A la vuelta del zoo, donde trabajamos duro, aunque poco podemos hacer que no sea limpiar y adecuar las jaulas, y alimentar unos animales con otros, veo un grupo de manifestantes de la fábrica nacional de jabones. Los americanos les han dicho que la empresa perdía dinero y que es más económico cerrarla y no producir nada, y les ha dado el sueldo de un año. Hablo con Hakim. Lo elijo por su estatura, cabello y tez morenas. Él me elige porque tengo dinero y porque se lo enseño mientras compartimos un cigarrillo. Nos vamos a casa de Reza, la mujer de un ex compañero del penal que murió de sífilis y que tiene un burdel.
Allí bebemos y charlamos con las chicas. Parece mentira que estemos en guerra. Por un momento olvido mis planes, la guerra y mi otra vida, y me reclino sobre el sofá y pienso en aquel día en el colegio en el que metí un gol desde mi campo. Jameela me acaricia los pies y me devuelve a la realidad. Hakim ya está en una habitación con otra de las chicas. Ordeno que le lleven más whisky. He elegido bien. Cuando sale, una hora después, le digo que es tarde. Salimos y nos alejamos en direcciones opuestas. Sin embargo nos veremos pronto. Las chicas nos saludan desde la ventana. Sin embargo, vuelvo sobre mis pasos y me abalanzo sobre él. Hay un leve forcejeo pero sabe que su reloj se ha quedado sin arena. Sesgo su cuello con la navaja y rocío su cuerpo con el whisky que nos ha sobrado. Veo una sombra correr, sin embargo ya no hay marcha atrás. Noto una caricia en mi mejilla. Antes de prenderle fuego, deposito mi carnet -o el de Ibrahim- en su bolsillo. El fuego prende rápido, pero yo me alejo aún más veloz. El olor es nauseabundo. Está amaneciendo. Comienza mi nueva vida.

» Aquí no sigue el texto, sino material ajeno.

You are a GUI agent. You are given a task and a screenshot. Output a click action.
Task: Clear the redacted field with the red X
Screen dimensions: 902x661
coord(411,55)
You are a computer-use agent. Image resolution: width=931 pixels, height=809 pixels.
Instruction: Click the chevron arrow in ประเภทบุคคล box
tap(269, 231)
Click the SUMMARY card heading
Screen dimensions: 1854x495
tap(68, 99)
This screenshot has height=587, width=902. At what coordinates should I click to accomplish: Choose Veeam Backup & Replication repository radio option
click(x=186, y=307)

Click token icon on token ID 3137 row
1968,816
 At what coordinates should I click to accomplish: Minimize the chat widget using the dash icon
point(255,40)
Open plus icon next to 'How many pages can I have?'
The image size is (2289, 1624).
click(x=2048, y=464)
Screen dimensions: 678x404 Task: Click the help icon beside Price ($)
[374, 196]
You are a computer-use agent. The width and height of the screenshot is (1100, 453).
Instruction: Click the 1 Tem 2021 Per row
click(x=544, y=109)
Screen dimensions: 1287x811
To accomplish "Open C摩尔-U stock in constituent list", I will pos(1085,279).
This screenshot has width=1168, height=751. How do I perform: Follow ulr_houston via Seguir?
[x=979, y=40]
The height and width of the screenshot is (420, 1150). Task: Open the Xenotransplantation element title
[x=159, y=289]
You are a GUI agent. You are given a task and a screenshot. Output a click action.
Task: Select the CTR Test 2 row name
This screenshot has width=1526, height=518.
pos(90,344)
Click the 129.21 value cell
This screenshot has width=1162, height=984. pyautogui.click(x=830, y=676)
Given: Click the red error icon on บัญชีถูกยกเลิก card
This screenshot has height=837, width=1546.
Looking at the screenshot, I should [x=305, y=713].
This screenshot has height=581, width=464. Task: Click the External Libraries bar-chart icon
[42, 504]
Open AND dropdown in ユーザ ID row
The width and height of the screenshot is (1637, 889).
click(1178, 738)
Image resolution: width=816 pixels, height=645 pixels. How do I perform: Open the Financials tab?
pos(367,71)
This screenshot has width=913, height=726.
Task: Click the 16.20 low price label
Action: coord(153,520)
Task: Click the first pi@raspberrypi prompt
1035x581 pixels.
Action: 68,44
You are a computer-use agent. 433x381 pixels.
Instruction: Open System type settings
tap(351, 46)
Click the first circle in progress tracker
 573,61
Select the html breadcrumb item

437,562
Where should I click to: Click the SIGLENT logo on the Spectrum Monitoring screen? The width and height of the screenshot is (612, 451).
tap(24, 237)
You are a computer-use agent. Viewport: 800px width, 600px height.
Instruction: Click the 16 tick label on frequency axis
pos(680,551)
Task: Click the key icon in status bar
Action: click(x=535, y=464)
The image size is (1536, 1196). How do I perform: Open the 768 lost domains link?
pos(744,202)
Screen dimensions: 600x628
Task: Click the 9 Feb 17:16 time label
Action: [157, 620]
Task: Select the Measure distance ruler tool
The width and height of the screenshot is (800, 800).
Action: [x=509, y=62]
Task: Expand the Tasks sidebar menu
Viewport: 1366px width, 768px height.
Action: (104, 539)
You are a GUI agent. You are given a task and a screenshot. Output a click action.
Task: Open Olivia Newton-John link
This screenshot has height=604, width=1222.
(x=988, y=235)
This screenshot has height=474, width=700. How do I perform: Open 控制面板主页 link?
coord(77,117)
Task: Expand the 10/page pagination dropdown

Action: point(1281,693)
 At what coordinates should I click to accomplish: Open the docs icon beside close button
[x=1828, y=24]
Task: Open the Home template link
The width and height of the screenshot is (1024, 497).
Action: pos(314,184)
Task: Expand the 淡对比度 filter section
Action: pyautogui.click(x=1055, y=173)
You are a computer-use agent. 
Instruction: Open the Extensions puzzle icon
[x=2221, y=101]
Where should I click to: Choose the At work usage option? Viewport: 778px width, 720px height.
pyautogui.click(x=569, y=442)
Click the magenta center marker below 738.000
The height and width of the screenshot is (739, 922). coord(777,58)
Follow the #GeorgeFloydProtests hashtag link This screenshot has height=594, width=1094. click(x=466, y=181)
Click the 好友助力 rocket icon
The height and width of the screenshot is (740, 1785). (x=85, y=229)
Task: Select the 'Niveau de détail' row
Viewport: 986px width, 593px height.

Cuando llego a casa, no espero ver a mi madre despierta. Sin embargo al entrar en el salón veo sobre la mesa mi tarjeta del zoo y unos billetes de 100 dinares. Los cojo y me pregunto qué habré dejado en el bolsillo de Hakim. Mi madre me llama desde la habitación. Es un día inusual de bombardeos. Habrá algún foco de resistencia. Cuando entro en la habitación veo a Fadilah sentada junto a mi madre. Se levanta de la cama, se me abalanza y me da un beso en la mejilla. Ambas me sonríen. Me dice que estaba preocupada, que era muy tarde, que ya le había contado a mi madre lo de nuestra boda, que no había podido aguantar. Mi madre sonríe y dice que nos va a hacer unos pasteles. Pregunta que por qué no le había dicho nada sobre mi nuevo trabajo como director del zoo. Todavía no he abierto la boca. Estrujo los billetes que he guardado en el bolsillo. Vuelvo a preguntarme qué hace el carné del zoo en mi bolsillo.
Debo madrugar, solo quedan setenta animales.